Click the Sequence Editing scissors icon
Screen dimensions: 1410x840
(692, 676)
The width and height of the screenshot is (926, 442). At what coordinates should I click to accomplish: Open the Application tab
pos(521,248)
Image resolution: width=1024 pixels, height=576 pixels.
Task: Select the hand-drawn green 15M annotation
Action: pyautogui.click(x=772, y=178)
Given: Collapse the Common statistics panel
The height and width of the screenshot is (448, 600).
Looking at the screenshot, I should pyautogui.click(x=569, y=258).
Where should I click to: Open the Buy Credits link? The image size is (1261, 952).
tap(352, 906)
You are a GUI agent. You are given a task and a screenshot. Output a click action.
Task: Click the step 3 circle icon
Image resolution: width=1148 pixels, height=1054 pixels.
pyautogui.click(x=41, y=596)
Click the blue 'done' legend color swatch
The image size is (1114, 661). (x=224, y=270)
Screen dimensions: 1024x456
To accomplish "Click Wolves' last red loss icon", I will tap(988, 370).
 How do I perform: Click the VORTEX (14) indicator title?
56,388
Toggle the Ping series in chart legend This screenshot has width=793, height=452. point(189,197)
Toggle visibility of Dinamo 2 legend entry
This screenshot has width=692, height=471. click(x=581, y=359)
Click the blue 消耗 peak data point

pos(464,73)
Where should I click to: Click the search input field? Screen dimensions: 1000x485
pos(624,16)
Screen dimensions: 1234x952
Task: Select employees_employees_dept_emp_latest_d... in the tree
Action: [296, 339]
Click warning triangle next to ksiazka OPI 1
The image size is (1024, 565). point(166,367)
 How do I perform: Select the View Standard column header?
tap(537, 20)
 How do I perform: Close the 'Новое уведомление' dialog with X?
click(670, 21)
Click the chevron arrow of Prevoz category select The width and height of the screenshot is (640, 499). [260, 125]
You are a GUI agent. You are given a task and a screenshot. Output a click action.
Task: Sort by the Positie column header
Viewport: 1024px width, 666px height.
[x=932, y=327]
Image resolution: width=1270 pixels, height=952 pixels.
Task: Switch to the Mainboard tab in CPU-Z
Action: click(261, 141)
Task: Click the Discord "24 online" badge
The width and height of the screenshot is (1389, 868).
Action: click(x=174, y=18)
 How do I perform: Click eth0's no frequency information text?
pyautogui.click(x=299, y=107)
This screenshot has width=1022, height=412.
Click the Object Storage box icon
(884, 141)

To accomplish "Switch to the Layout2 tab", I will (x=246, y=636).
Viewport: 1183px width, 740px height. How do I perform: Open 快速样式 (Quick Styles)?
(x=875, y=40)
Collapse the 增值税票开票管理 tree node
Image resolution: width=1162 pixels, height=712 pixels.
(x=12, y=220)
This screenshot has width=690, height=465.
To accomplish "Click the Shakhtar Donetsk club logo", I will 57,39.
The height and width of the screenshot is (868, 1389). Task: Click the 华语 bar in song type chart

######

The problem:
Write out all the data exactly.

Written response:
Click the Sequence Editing scissors icon
Screen dimensions: 1410x840
(692, 676)
The width and height of the screenshot is (926, 442). At what coordinates should I click to accomplish: Open the Application tab
pos(521,248)
Image resolution: width=1024 pixels, height=576 pixels.
Task: Select the hand-drawn green 15M annotation
Action: pyautogui.click(x=772, y=178)
Given: Collapse the Common statistics panel
The height and width of the screenshot is (448, 600).
Looking at the screenshot, I should pyautogui.click(x=569, y=258).
Where should I click to: Open the Buy Credits link? The image size is (1261, 952).
tap(352, 906)
You are a GUI agent. You are given a task and a screenshot. Output a click action.
Task: Click the step 3 circle icon
Image resolution: width=1148 pixels, height=1054 pixels.
pyautogui.click(x=41, y=596)
Click the blue 'done' legend color swatch
The image size is (1114, 661). (x=224, y=270)
Screen dimensions: 1024x456
To accomplish "Click Wolves' last red loss icon", I will tap(988, 370).
 How do I perform: Click the VORTEX (14) indicator title?
56,388
Toggle the Ping series in chart legend This screenshot has width=793, height=452. point(189,197)
Toggle visibility of Dinamo 2 legend entry
This screenshot has width=692, height=471. click(x=581, y=359)
Click the blue 消耗 peak data point

pos(464,73)
Where should I click to: Click the search input field? Screen dimensions: 1000x485
pos(624,16)
Screen dimensions: 1234x952
Task: Select employees_employees_dept_emp_latest_d... in the tree
Action: [296, 339]
Click warning triangle next to ksiazka OPI 1
The image size is (1024, 565). point(166,367)
 How do I perform: Select the View Standard column header?
tap(537, 20)
 How do I perform: Close the 'Новое уведомление' dialog with X?
click(670, 21)
Click the chevron arrow of Prevoz category select The width and height of the screenshot is (640, 499). [260, 125]
You are a GUI agent. You are given a task and a screenshot. Output a click action.
Task: Sort by the Positie column header
Viewport: 1024px width, 666px height.
[x=932, y=327]
Image resolution: width=1270 pixels, height=952 pixels.
Task: Switch to the Mainboard tab in CPU-Z
Action: click(261, 141)
Task: Click the Discord "24 online" badge
The width and height of the screenshot is (1389, 868).
Action: click(x=174, y=18)
 How do I perform: Click eth0's no frequency information text?
pyautogui.click(x=299, y=107)
This screenshot has width=1022, height=412.
Click the Object Storage box icon
(884, 141)

To accomplish "Switch to the Layout2 tab", I will (x=246, y=636).
Viewport: 1183px width, 740px height. How do I perform: Open 快速样式 (Quick Styles)?
(x=875, y=40)
Collapse the 增值税票开票管理 tree node
Image resolution: width=1162 pixels, height=712 pixels.
(x=12, y=220)
This screenshot has width=690, height=465.
To accomplish "Click the Shakhtar Donetsk club logo", I will 57,39.
The height and width of the screenshot is (868, 1389). Task: Click the 华语 bar in song type chart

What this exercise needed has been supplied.